Yordanis Despaigne

Personal information
- Nationality: Cuban
- Born: Yordanis Despaigne Herrera February 12, 1980 (age 46)
- Weight: Light Heavyweight

Boxing career

Boxing record
- Total fights: 11
- Wins: 9
- Win by KO: 4
- Losses: 2
- Draws: 0

Medal record
Men's boxing
Representing Cuba
World Amateur Championships
| Bronze medal – third place | 2001 Belfast | Middleweight |
| Bronze medal – third place | 2003 Bangkok | Middleweight |
Pan American Games
| Silver medal – second place | 2003 Santo Domingo | Middleweight |
Central American and Caribbean Games
| Gold medal – first place | 2006 Cartagena | Middleweight |
World Cup
| Silver medal – second place | 2005 Moscow | Middleweight |

= Yordanis Despaigne =

Cuban boxer (born 1980)

Yordanis Despaigne Herrera (born February 12, 1980) is a Cuban professional boxer who, as an amateur boxer, has medaled repeatedly in international tournaments as a middleweight.

==Career==
In Belfast at the 2001 World Amateur Boxing Championships he won a bronze medal. After beating Kenneth Egan he lost to Utkirbek Haydarov (UZB) 28–29.

In Bangkok 2003 he easily beat Haydarov 33:13 but lost to eventual winner Gennady Golovkin 26:29 and got another Bronze.

At the PanAm Games 2003 he edged out American southpaw Andre Dirrell 21:20 but was upset in the final by Dominican Juan Ubaldo.

At the Olympics 2004 he beat Haitian-Canadian Jean Pascal and Hungarian Károly Balzsay but lost 11:12 against Andre Dirrell.

2005 he lost in an early round at the national championships but in 2006 he beat the young champion Emilio Correa and regained the Cuban championships. He also won the 2006 Central American and Caribbean Games beating among others Argenis Casimiro Núñez in the first round.

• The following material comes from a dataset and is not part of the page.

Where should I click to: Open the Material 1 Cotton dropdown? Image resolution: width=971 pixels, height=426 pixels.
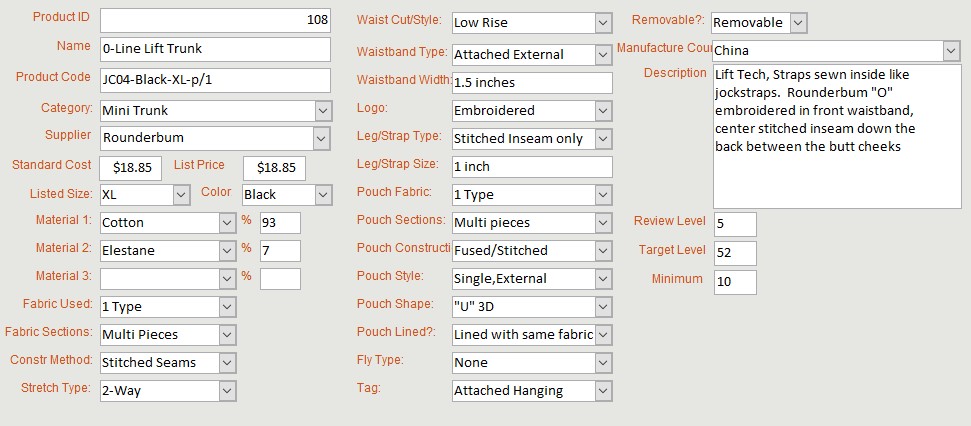227,223
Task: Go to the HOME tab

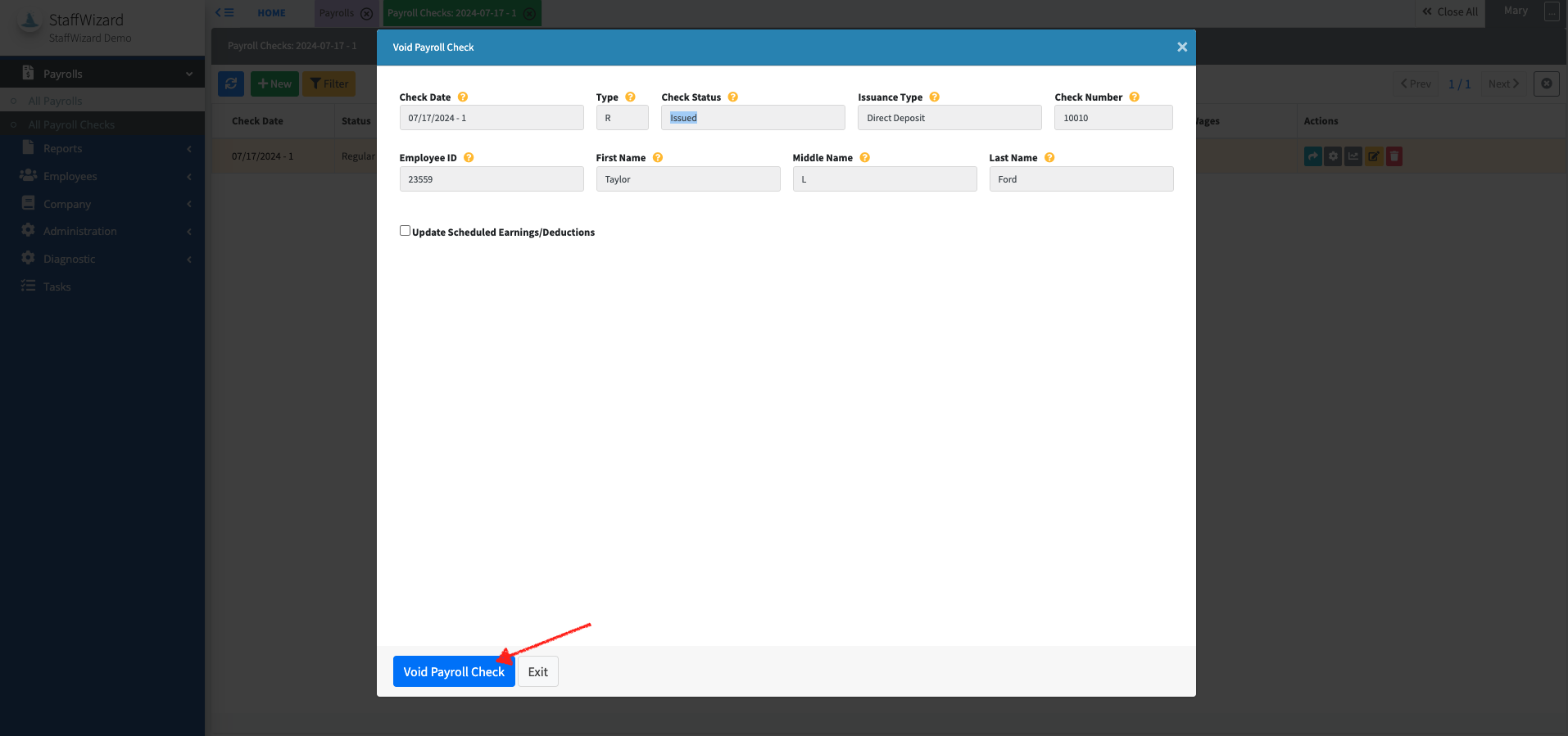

Despaigne moved up a division and reached the final of the national championships 2008 where he was upset by 18-year-old Julio Cesar La Cruz from Camagüey.

===World Cup===
- 2005 in Moscow, Russia (middleweight)
  - Defeated Suriya Prasathinphimai (Thailand) 28–11
  - Defeated Ronald Gavril (Romania) RSC-3
  - Lost to Gennady Golovkin (Kazakhstan) 37–40
  - Lost to Matvey Korobov (Russia) 39–53

==Professional career==
Despaigne defected to the United States along with fellow celebrated Cuban boxers Guillermo Rigondeaux and Yudel Johnson in the spring of 2009 and made his professional debut on May 22, 2009.